Entries on where items appear =
<<<<

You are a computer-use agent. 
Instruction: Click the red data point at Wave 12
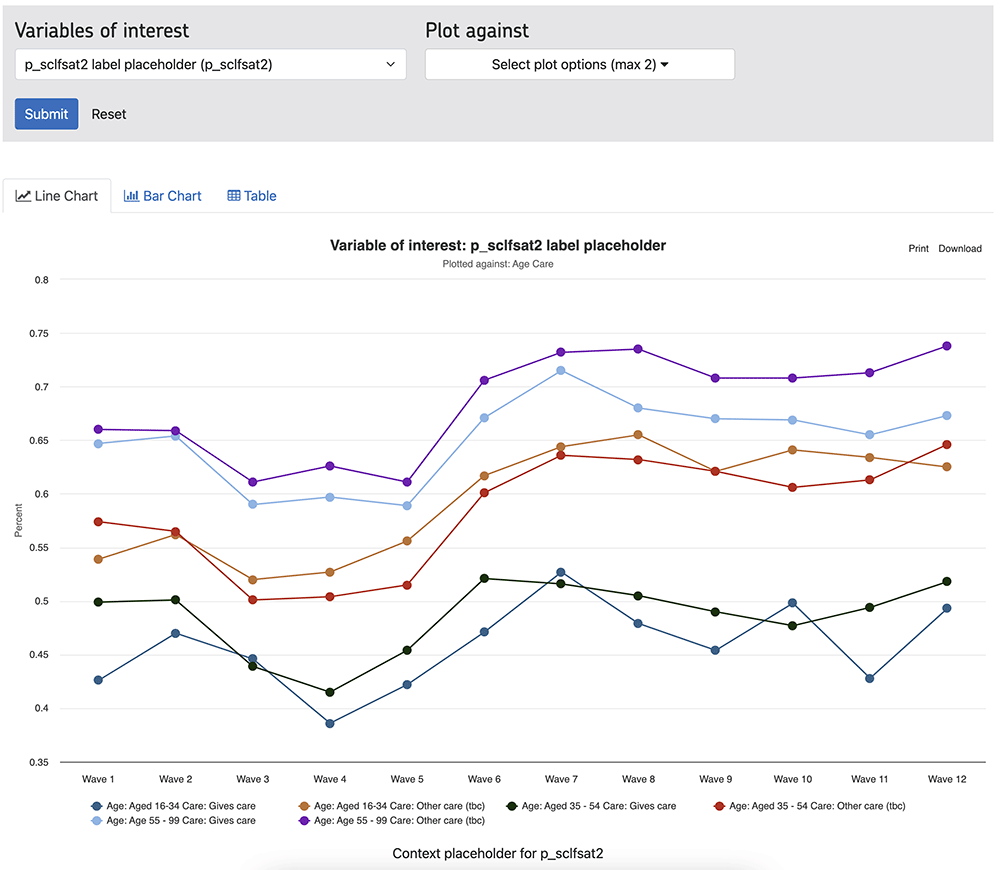946,442
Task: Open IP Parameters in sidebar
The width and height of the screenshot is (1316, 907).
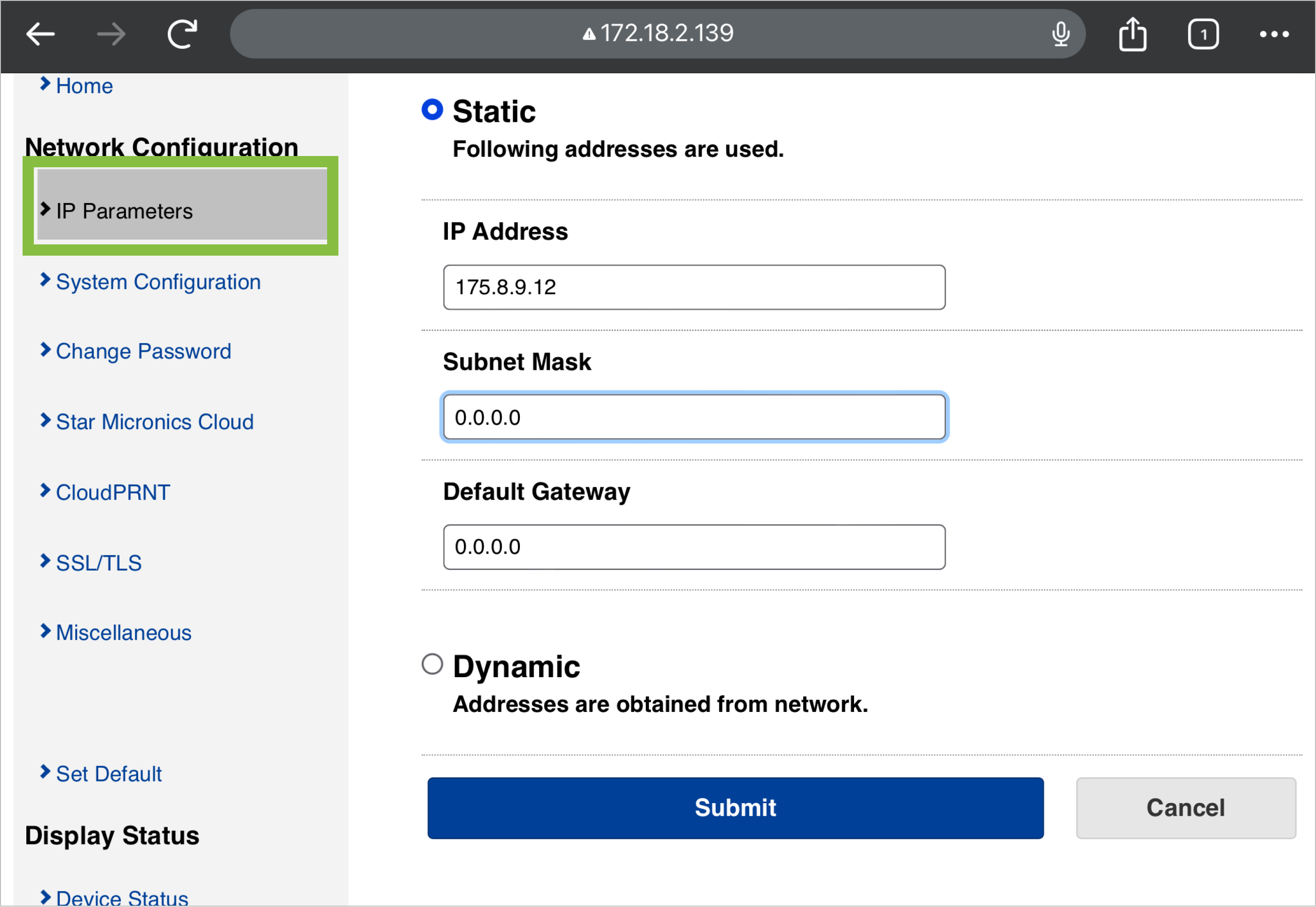Action: (x=124, y=211)
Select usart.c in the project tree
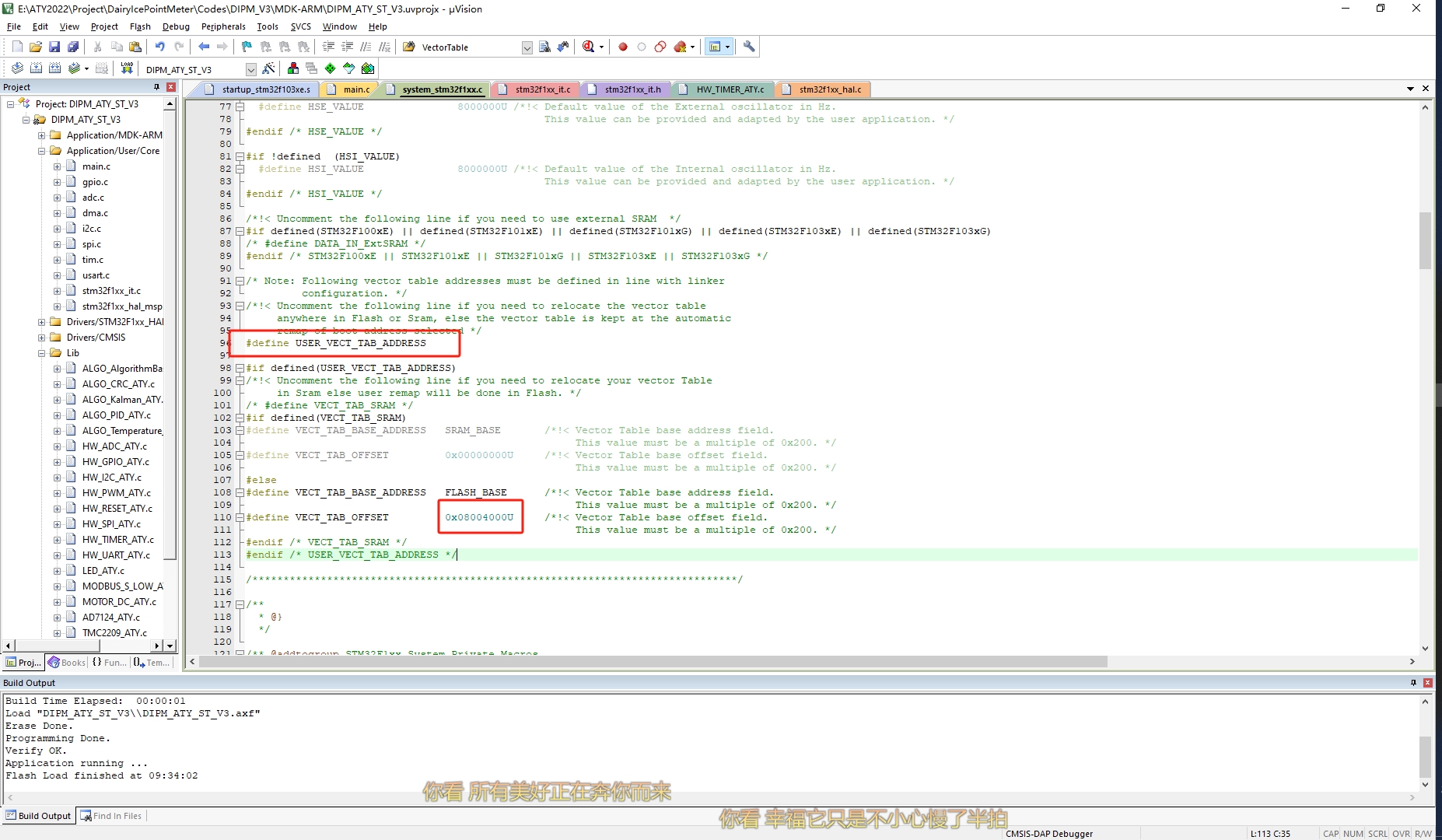The image size is (1442, 840). click(96, 275)
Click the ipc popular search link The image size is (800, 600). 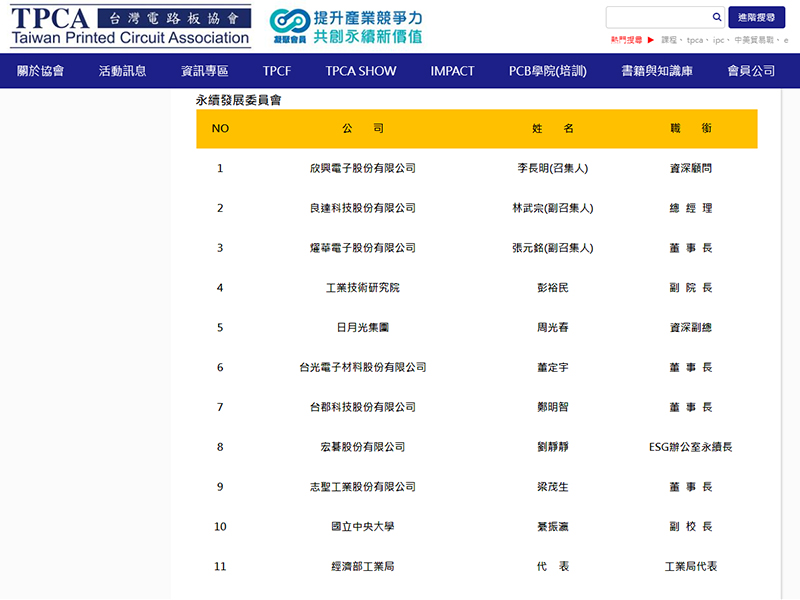[718, 40]
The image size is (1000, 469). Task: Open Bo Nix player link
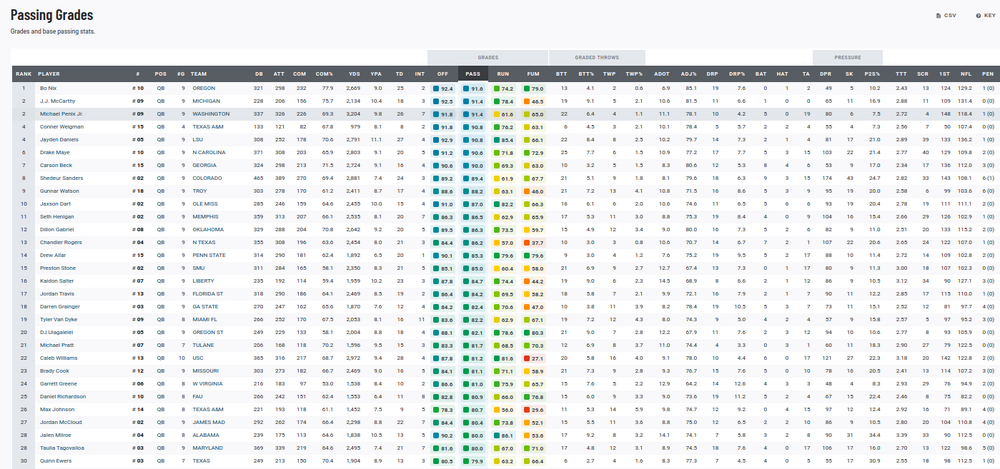pos(46,88)
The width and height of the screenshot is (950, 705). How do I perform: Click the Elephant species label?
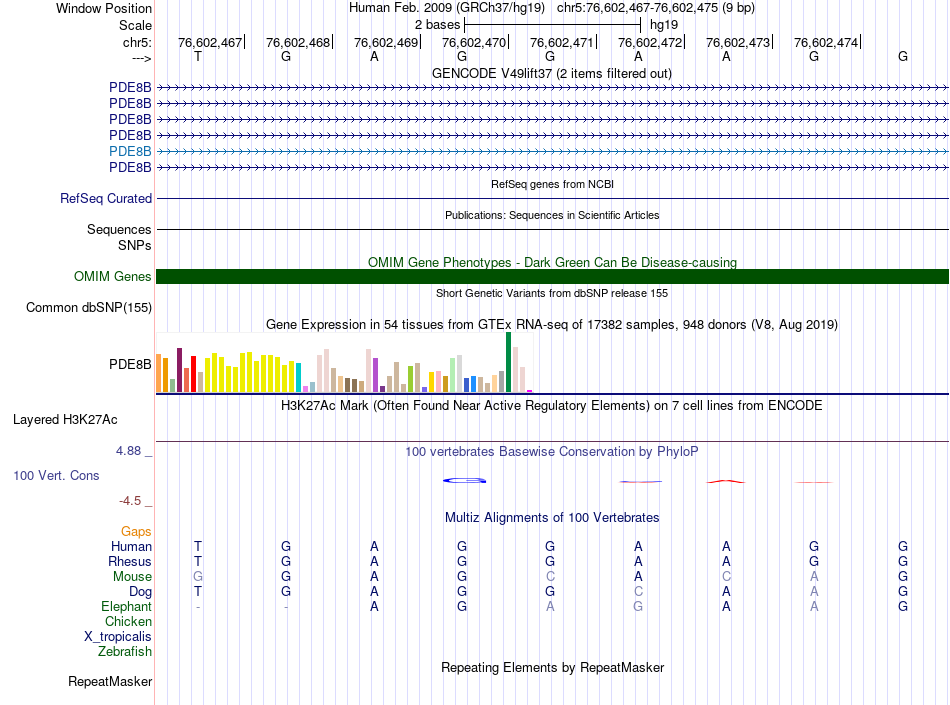126,607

>>>>

AIM OF THE TASK =
Count the lines in the listing above that contain the string "screenshot", with case counting, and give only the number.

RESPONSE TO THE TASK =
2